Let’s start with the ugly:
The biggest risk for investors: That it’s different this time and not in a good way. Why different? Because we are facing the prospect of a major market top in place and a coming recession, but this time central bankers have a lot less ammunition at their disposal compared to the end of previous economic cycles while debt is higher than ever by far. Here we are 10 years into an expansion and global growth has been slowing dramatically and markets are highly stressed.
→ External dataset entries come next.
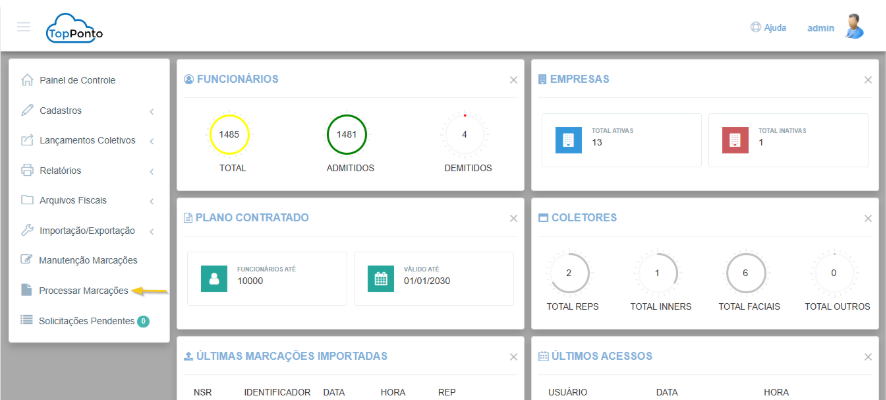Open Processar Marcações from sidebar

83,291
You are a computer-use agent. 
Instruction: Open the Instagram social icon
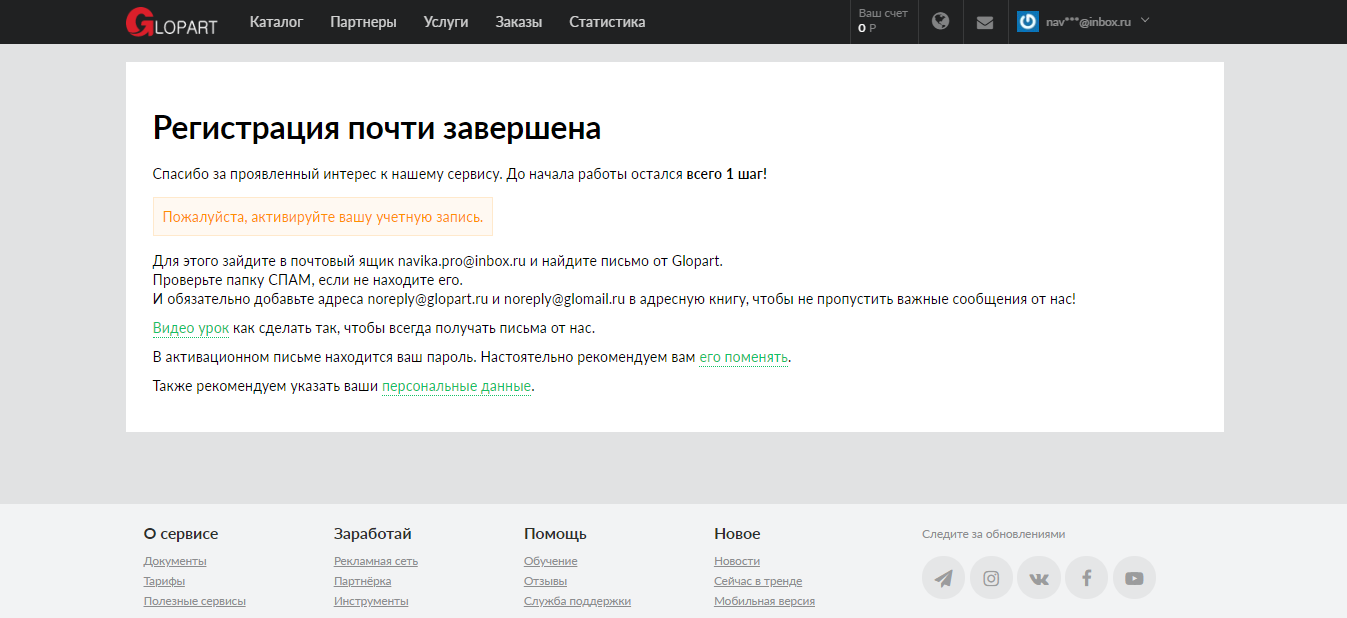(991, 578)
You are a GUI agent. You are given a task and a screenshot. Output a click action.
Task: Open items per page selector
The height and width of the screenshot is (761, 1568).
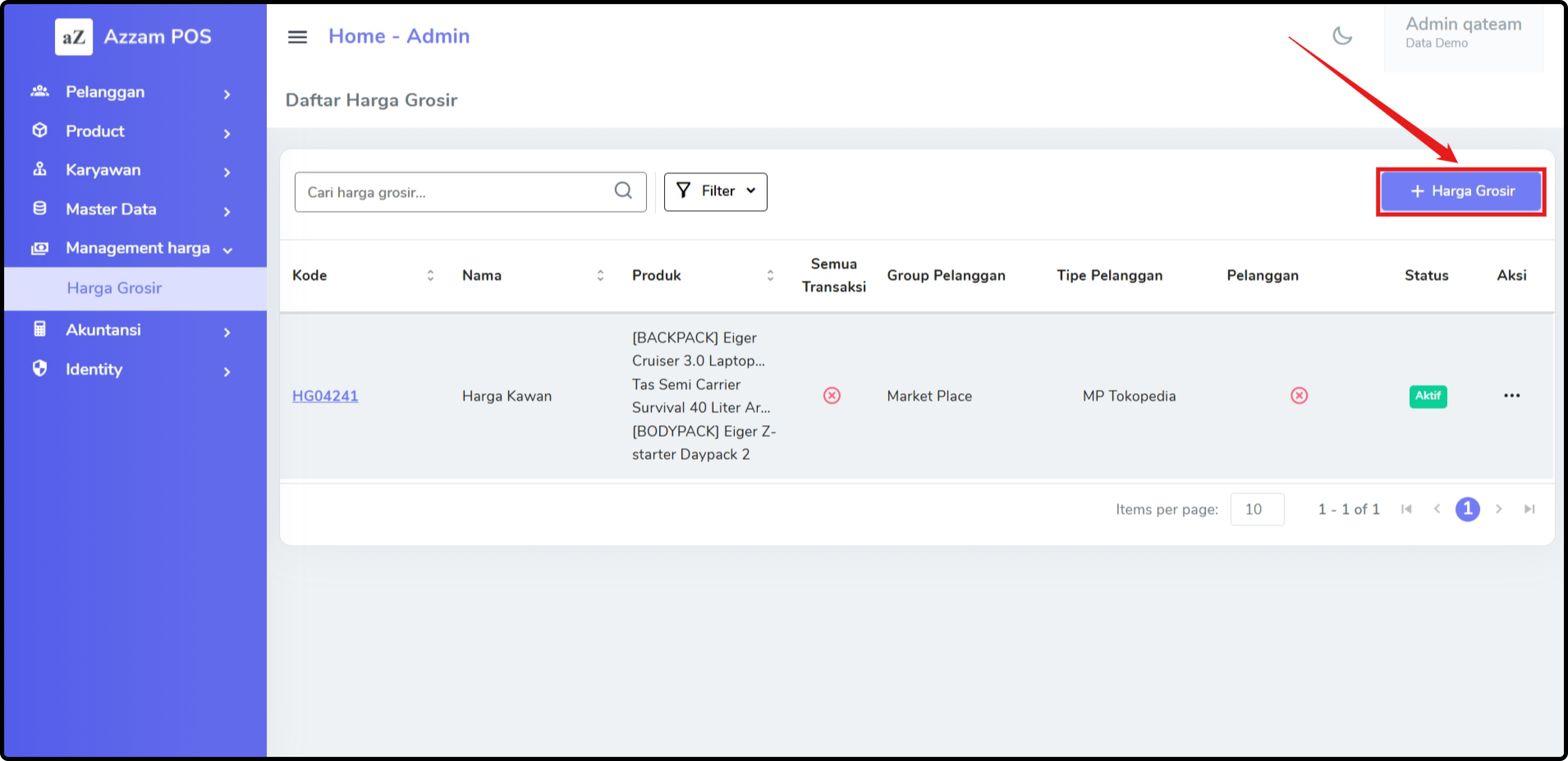point(1256,509)
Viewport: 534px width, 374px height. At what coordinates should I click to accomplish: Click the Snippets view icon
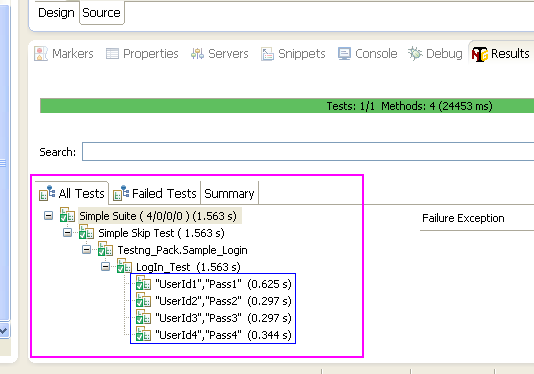[x=267, y=54]
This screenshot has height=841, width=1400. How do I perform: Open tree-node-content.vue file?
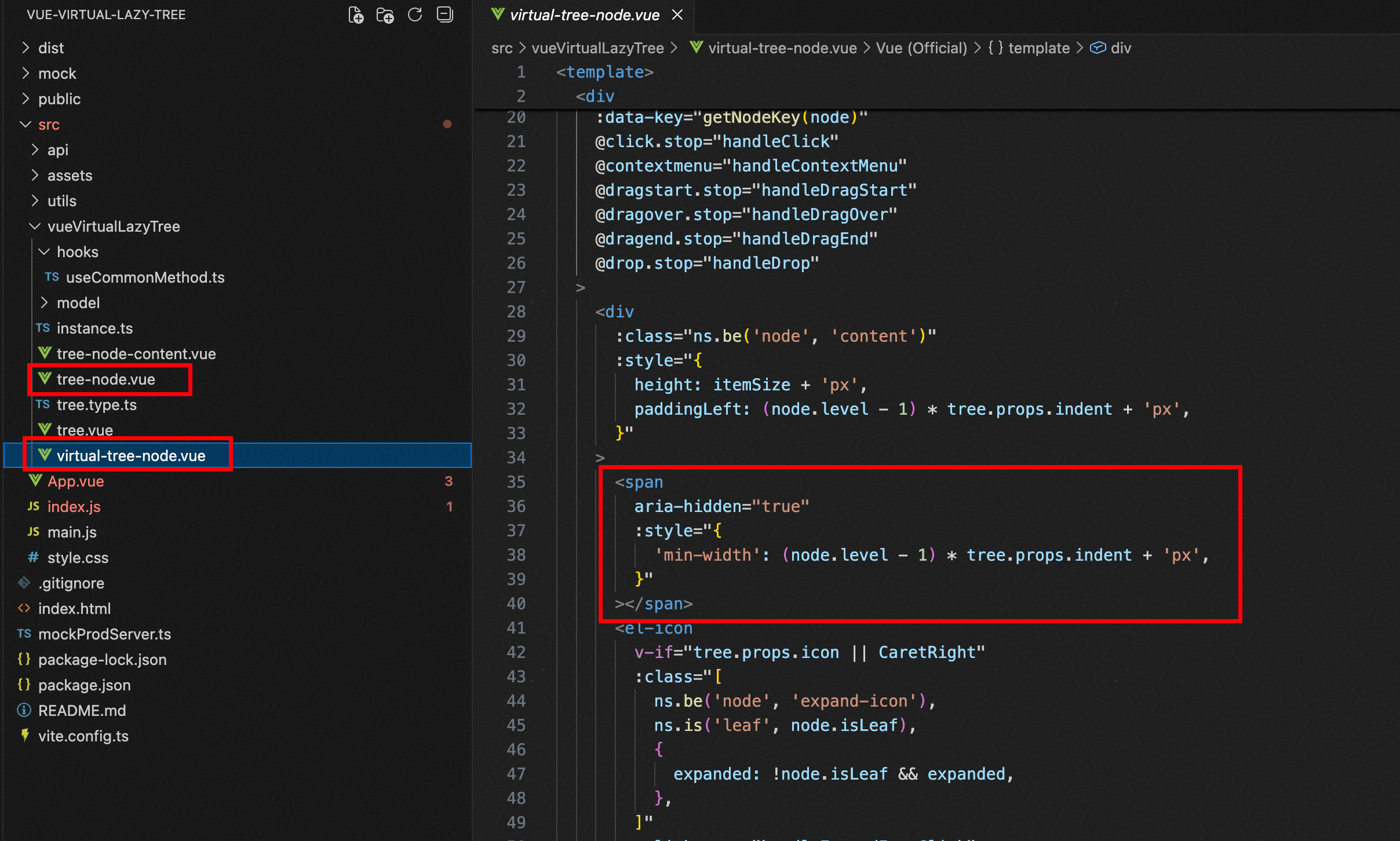[x=136, y=354]
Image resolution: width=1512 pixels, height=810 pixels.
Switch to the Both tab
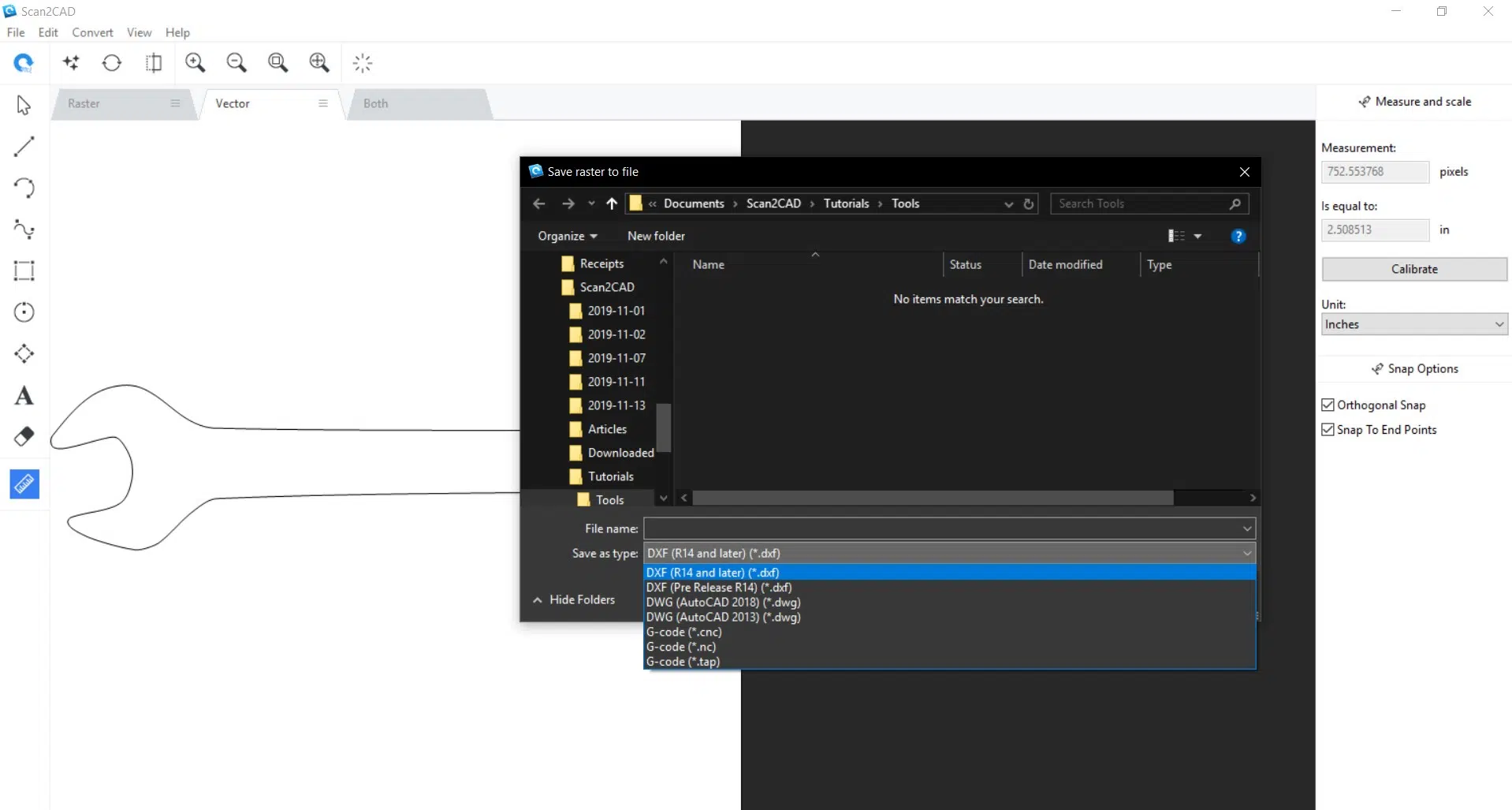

The ECB is still on negative interest rates, the BOJ is still printing and the US Fed, instead of taking advantage of the opportunity during the growth recovery, embarked on its slowest rate hike cycle in history. During Janet Yellen’s tenure the Fed tinkered much too cautiously missing their opportunity to build a larger buffer to deal with the next downturn. Only 3 months after confidently projecting a 4 rate hike schedule for 2019 recent market turmoil already caused Fed Chair Jerome Powell to cave and send dovish jawboning signals to markets last Friday, the timing of which is following the historic script I outlined in The Ugly Truth.
In my December warning I outlined 6 specific signs to watch out for, one of which was the bull market trend line. That trend line broke in December along with numerous others I highlighted in Shattered Trends:
The reversal in yields and the breaking of the bull market trend in context of an unemployment cycle reaching its historic cycle limit overtly raises the possibility that this bull market is over and may repeat the cycle of previous market tops.
If this is so and a recession indeed unfolds into 2019/2020 much lower risk ranges must be considered in the months and years ahead:
The 2000 top saw a recession following into 2001 with markets bottoming in 2002. The total retrace from the lows of the 1990 recession to the 2000 top ended at the .618fib. An equivalent technical move now would imply an eventual move back toward the 2000 and 2007 highs with the .618 fib sitting at 1535. For reference: The 2008 financial crisis reversed more than 100% of the advance from the 2002 lows to the 2007 highs. So if anyone thinks such a move is impossible, it indeed is the historic reversal record of the last 2 bubbles.
Except this time central banks have much less ammunition .
And be clear: Wall Street is not publicly forecasting this technical scenario. But let me also point out that Wall Street did not forecast the 2002 and 2009 lows either.